Segment Open

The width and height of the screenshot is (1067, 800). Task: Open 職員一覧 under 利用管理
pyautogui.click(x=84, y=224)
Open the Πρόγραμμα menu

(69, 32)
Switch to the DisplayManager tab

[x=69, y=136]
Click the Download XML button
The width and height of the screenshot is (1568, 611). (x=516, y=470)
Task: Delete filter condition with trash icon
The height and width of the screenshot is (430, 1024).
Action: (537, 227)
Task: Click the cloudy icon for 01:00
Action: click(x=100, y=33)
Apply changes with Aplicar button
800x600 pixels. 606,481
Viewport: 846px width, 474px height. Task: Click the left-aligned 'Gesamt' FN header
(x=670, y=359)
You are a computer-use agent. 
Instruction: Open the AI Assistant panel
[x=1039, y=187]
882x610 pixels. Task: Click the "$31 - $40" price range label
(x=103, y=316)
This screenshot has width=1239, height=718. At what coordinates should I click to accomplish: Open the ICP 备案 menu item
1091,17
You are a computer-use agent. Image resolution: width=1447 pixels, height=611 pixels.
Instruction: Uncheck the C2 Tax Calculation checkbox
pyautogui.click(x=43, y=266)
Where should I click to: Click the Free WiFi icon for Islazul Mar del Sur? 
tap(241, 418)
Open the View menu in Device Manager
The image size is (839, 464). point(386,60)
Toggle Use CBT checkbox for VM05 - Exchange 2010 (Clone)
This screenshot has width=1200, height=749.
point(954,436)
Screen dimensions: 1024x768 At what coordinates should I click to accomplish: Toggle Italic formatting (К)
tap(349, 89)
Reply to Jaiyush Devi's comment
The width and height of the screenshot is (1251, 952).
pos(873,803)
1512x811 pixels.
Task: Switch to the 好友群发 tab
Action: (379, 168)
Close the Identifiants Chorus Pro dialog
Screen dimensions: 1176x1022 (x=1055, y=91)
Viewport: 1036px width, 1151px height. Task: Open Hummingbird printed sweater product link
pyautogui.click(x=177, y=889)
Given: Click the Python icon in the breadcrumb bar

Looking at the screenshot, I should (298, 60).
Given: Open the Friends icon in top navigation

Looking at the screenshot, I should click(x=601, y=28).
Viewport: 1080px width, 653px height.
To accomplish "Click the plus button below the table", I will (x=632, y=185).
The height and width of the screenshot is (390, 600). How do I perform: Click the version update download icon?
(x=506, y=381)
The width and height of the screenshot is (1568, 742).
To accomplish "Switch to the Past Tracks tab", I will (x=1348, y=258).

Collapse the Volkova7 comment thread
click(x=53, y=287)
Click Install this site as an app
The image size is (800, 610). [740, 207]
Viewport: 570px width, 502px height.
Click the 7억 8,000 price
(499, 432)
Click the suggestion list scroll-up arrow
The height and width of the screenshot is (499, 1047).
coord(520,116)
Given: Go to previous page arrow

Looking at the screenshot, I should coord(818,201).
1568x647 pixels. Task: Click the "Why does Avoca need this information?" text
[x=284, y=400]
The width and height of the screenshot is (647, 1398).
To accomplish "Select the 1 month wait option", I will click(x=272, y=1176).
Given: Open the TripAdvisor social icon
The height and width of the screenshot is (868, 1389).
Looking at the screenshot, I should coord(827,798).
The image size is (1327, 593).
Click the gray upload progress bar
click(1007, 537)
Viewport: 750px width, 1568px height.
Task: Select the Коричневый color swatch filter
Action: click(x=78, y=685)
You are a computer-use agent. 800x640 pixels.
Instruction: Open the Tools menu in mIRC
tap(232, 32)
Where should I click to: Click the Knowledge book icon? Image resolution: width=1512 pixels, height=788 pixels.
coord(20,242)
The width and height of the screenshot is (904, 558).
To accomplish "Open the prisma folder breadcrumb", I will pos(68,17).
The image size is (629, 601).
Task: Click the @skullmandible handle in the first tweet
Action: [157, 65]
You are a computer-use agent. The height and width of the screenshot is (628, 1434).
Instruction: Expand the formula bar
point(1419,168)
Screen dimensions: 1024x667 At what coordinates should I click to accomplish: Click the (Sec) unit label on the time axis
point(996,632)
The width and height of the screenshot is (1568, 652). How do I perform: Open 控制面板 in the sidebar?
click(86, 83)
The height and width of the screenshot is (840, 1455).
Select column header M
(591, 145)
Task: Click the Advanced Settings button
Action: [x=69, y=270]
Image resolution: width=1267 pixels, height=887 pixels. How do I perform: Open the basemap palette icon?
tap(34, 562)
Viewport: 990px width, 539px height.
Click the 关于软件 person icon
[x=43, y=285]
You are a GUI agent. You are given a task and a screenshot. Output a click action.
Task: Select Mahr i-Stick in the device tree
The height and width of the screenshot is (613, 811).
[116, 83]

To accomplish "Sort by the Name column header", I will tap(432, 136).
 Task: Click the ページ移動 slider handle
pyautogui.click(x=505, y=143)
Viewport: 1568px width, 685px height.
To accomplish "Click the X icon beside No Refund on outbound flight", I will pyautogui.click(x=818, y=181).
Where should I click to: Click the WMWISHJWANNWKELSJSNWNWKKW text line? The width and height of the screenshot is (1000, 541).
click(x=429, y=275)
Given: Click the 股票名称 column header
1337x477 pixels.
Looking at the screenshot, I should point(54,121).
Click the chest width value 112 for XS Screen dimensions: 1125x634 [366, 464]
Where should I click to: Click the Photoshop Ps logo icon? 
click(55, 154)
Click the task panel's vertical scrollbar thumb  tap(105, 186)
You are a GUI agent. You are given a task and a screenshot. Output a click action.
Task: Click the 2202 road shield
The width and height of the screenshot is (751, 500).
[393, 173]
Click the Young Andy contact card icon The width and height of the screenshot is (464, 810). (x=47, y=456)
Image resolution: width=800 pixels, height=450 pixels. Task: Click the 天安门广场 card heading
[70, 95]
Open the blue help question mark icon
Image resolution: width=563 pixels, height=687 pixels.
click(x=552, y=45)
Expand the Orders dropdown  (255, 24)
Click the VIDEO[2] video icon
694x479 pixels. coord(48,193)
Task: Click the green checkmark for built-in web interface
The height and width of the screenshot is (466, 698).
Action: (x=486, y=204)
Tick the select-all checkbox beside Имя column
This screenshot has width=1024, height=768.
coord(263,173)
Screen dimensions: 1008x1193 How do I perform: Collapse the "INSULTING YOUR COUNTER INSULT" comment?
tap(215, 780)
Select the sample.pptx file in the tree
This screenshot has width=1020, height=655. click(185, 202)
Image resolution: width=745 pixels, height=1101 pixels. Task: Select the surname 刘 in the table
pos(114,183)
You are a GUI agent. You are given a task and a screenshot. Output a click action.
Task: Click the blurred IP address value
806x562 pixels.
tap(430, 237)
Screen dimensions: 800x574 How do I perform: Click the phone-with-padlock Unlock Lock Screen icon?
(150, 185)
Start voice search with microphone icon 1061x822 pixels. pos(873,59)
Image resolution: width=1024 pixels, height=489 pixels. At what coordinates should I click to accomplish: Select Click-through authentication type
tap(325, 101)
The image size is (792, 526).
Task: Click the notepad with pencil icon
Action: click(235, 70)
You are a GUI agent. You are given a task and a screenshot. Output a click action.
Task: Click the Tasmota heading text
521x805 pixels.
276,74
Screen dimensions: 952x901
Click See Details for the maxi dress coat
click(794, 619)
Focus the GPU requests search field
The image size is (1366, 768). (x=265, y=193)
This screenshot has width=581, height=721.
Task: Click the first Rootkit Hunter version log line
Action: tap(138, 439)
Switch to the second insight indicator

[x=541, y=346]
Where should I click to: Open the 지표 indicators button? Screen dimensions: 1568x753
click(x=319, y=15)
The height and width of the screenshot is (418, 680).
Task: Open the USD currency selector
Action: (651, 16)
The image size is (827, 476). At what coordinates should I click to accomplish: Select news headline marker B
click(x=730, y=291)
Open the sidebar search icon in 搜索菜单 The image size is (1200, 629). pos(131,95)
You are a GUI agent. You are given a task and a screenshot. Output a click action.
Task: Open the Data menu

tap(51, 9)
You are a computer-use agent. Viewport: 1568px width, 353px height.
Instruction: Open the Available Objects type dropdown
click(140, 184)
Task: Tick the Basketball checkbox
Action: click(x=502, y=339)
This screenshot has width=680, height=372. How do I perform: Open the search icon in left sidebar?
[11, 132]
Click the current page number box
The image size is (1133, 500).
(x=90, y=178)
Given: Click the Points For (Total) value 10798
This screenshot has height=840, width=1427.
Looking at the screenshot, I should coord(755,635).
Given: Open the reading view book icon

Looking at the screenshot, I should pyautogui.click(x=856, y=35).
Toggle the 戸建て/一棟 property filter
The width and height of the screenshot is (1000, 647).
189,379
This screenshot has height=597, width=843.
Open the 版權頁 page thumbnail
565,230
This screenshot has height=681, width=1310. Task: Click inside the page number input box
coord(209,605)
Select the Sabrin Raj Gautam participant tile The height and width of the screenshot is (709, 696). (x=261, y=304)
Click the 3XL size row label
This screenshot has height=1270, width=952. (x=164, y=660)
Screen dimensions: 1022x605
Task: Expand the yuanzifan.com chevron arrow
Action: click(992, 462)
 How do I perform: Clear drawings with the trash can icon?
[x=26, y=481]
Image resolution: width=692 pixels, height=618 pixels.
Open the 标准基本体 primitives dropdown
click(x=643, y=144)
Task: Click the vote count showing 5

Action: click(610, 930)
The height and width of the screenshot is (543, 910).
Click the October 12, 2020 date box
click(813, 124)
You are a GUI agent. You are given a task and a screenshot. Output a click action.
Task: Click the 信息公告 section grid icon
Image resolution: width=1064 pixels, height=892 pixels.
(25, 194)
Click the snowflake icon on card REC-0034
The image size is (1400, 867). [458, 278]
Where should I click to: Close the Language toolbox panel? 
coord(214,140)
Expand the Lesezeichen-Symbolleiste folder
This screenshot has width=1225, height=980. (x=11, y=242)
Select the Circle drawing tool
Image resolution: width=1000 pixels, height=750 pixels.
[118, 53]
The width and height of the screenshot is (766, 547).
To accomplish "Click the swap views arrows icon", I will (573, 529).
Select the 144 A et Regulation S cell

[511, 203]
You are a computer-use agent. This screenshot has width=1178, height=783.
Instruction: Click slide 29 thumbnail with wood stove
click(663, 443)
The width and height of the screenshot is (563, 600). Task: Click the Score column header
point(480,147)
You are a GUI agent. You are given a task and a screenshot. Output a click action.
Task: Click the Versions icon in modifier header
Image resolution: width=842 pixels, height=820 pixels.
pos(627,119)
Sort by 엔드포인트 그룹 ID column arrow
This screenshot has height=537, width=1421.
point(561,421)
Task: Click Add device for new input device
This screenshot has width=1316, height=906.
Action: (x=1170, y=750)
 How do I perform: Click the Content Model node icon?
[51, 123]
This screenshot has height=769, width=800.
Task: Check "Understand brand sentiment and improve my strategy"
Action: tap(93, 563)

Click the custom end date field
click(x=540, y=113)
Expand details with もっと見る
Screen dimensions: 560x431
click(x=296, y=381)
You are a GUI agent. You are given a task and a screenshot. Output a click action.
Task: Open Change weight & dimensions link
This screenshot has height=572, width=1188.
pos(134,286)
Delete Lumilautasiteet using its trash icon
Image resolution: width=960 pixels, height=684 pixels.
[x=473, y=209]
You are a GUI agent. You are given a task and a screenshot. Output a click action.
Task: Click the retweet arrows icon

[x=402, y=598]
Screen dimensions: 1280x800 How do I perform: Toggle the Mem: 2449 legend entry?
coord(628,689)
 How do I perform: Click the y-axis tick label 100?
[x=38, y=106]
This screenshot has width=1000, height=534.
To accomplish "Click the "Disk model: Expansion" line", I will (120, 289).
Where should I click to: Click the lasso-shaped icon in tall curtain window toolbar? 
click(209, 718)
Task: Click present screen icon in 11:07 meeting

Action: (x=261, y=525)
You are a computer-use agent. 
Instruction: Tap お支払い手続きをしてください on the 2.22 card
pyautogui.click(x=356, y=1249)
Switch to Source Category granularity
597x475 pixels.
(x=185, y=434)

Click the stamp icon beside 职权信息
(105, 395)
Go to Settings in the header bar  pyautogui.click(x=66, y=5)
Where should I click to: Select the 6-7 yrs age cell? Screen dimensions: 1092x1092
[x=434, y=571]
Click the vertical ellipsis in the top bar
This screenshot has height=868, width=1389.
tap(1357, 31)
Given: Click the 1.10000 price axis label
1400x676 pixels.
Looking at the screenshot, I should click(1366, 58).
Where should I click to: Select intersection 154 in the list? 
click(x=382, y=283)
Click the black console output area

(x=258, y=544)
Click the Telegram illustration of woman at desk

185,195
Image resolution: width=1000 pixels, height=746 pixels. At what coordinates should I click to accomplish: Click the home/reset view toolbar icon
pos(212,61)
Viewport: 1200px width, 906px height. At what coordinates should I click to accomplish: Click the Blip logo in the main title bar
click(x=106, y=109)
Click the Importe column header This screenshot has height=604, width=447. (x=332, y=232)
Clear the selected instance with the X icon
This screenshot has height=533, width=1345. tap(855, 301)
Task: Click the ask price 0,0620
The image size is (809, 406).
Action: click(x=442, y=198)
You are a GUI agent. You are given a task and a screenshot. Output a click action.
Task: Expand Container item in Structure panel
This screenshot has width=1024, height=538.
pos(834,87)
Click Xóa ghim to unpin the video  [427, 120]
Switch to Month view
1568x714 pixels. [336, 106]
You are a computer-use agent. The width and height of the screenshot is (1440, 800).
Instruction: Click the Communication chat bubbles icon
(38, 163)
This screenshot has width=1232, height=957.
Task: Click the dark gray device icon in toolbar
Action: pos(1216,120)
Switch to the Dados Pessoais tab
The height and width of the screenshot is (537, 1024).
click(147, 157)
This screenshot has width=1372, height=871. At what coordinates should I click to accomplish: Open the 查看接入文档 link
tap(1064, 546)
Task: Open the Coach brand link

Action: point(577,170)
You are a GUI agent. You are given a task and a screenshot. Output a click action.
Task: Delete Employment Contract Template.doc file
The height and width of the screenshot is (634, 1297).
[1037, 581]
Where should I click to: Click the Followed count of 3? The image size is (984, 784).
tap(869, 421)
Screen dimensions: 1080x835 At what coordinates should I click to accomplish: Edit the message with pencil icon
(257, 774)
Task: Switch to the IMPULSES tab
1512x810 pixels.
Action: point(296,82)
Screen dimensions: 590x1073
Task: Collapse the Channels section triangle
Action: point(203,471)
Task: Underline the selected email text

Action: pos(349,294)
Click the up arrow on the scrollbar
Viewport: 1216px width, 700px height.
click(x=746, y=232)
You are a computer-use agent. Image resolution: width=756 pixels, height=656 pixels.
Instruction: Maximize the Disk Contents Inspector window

Segment Closed

**Problem description**
Starting at the line that contains "Click the Importe" and stopping after the line that contains "Switch to the Dados Pessoais tab", write out every line exactly as it appears above, and no other line.

**Task output**
Click the Importe column header This screenshot has height=604, width=447. (x=332, y=232)
Clear the selected instance with the X icon
This screenshot has height=533, width=1345. tap(855, 301)
Task: Click the ask price 0,0620
The image size is (809, 406).
Action: click(x=442, y=198)
You are a GUI agent. You are given a task and a screenshot. Output a click action.
Task: Expand Container item in Structure panel
This screenshot has width=1024, height=538.
pos(834,87)
Click Xóa ghim to unpin the video  [427, 120]
Switch to Month view
1568x714 pixels. [336, 106]
You are a computer-use agent. The width and height of the screenshot is (1440, 800).
Instruction: Click the Communication chat bubbles icon
(38, 163)
This screenshot has width=1232, height=957.
Task: Click the dark gray device icon in toolbar
Action: pos(1216,120)
Switch to the Dados Pessoais tab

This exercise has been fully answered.